4. Kill everyone in ISIS.

This is an hopelessly vague idea, and is almost certainly impossible.  Who are we defining as ISIS?  Obviously not just senior leadership, or we’d be back at #3.  Is it anyone who’s been involved in the planning or execution of an attack that’s already occurred?  We might be able to accomplish that, though it’s worth noting that even that seemingly modest goal could prove quite difficult.  One of the men alleged to have been involved in the 2000 bombing of the USS Cole in Yemen still remains at largeAnother two were killed more than a decade after the fact.

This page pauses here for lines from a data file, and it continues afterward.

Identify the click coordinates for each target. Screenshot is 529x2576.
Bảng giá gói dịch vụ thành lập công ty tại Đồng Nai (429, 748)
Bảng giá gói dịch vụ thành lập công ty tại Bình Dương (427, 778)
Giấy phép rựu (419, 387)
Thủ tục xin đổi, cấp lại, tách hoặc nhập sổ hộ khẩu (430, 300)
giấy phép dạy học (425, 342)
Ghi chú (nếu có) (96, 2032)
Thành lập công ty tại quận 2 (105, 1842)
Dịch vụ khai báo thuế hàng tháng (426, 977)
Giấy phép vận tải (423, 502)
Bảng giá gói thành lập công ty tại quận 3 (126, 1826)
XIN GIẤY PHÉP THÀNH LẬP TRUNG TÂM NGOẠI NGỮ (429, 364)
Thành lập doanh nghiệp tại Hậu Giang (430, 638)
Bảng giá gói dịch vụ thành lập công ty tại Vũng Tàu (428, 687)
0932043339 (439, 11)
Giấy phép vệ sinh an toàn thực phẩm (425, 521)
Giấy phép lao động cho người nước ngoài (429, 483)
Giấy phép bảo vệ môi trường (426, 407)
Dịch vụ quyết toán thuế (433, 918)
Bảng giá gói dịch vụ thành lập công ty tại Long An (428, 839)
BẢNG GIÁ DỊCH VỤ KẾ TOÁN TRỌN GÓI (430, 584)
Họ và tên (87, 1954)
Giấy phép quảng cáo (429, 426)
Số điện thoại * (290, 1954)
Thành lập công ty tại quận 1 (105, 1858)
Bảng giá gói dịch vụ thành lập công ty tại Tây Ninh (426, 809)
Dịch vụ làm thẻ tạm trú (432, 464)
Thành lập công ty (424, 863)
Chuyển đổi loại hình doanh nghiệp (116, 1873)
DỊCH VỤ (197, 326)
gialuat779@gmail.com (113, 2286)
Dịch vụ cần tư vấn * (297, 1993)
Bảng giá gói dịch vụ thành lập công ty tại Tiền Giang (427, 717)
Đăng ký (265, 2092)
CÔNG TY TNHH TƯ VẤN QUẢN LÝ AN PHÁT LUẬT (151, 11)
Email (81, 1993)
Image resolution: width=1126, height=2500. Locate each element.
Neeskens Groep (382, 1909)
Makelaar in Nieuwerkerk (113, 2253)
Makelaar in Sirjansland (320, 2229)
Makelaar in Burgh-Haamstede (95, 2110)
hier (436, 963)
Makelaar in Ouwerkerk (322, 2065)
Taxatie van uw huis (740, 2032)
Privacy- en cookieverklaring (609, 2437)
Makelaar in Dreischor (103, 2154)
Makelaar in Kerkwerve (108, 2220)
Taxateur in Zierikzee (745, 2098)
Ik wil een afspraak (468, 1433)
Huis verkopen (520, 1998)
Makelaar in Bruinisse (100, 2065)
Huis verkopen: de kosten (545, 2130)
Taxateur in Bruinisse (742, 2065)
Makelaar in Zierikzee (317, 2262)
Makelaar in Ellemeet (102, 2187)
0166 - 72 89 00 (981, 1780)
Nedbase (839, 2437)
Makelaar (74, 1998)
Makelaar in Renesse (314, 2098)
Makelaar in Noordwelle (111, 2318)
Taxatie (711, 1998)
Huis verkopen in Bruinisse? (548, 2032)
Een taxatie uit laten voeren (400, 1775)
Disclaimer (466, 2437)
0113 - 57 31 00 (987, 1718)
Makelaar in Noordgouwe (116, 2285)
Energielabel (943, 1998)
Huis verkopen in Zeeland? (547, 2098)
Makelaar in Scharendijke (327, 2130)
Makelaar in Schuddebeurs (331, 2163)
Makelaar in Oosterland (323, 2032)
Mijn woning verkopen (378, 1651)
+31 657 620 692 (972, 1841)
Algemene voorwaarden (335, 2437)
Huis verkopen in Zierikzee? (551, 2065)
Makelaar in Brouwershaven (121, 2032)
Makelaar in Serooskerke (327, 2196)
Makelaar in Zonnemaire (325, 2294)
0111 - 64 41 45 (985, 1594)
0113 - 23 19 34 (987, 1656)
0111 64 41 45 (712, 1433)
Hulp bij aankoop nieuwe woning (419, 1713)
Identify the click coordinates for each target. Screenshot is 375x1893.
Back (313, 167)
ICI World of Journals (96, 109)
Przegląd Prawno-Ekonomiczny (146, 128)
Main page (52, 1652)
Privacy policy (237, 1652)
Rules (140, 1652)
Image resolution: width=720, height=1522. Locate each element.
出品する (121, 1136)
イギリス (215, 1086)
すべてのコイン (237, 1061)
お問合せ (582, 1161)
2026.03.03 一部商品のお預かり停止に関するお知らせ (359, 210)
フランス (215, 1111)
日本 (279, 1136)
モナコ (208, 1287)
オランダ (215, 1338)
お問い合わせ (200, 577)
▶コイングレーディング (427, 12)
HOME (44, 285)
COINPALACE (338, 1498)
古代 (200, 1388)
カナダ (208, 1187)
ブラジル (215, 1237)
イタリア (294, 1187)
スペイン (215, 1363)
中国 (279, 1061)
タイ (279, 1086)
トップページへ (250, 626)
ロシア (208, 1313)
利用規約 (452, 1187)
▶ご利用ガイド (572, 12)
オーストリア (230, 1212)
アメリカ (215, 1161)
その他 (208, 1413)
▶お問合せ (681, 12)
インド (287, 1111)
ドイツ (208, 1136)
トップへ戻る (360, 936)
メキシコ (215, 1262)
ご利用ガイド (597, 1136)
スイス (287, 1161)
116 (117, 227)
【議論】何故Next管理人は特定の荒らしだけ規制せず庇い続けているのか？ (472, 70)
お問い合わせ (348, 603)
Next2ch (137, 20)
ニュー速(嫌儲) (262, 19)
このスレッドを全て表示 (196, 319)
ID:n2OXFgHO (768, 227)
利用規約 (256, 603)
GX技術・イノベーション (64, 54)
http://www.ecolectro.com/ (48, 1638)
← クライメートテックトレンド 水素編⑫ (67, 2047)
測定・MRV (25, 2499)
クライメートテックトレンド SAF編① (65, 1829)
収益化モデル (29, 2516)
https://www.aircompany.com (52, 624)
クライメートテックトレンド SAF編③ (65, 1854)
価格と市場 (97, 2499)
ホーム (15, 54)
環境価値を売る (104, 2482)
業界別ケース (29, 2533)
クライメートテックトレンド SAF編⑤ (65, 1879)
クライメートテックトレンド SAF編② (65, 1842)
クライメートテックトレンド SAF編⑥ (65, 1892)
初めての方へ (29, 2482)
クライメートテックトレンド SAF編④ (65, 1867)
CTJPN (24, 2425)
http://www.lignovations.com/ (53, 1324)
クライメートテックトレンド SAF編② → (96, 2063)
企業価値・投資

What if the campaign to kill the people we’ve currently identified as ISIS leads to civilian casualties that increases ISIS recruitment?  That almost certainly will happen, given the precedent in America’s other recent wars.  So does killing everyone in ISIS mean creating new terrorists for us to kill?

What about people who have never been active in any ISIS campaign in any direct sense, but have provided them with housing or food or transport or other support?  One of the most important things that the excellent book No Good Men Among The Living gets across about the conflict with the Taliban and al Qaeda in Afghanistan is how frequently people have changed sides over the past several decades.  People have often switched their allegiance to the Soviets, the Taliban, the U.S., al Qaeda, and back and forth.  They switch sides not because they’re bad people, but because they want simple things like a decent living and security for their family, and they’ll go wherever they think they can find those things.  So in places like Syria, are we including all of those people in ISIS too?  Must we kill all of them?  And isn’t that just going to create more enemies that we then have to kill, creating more enemies that we then have to kill, creating . . .

So this all leads back to my original question: what exactly would it mean to defeat ISIS and how would we know we were successful?  It seems to me as though people who want to “defeat” ISIS don’t really know what they mean or how we would go about doing it, they just think it sounds like the kind of thing you ought to say.  Which is probably not a good way to decide whether or not to go to war.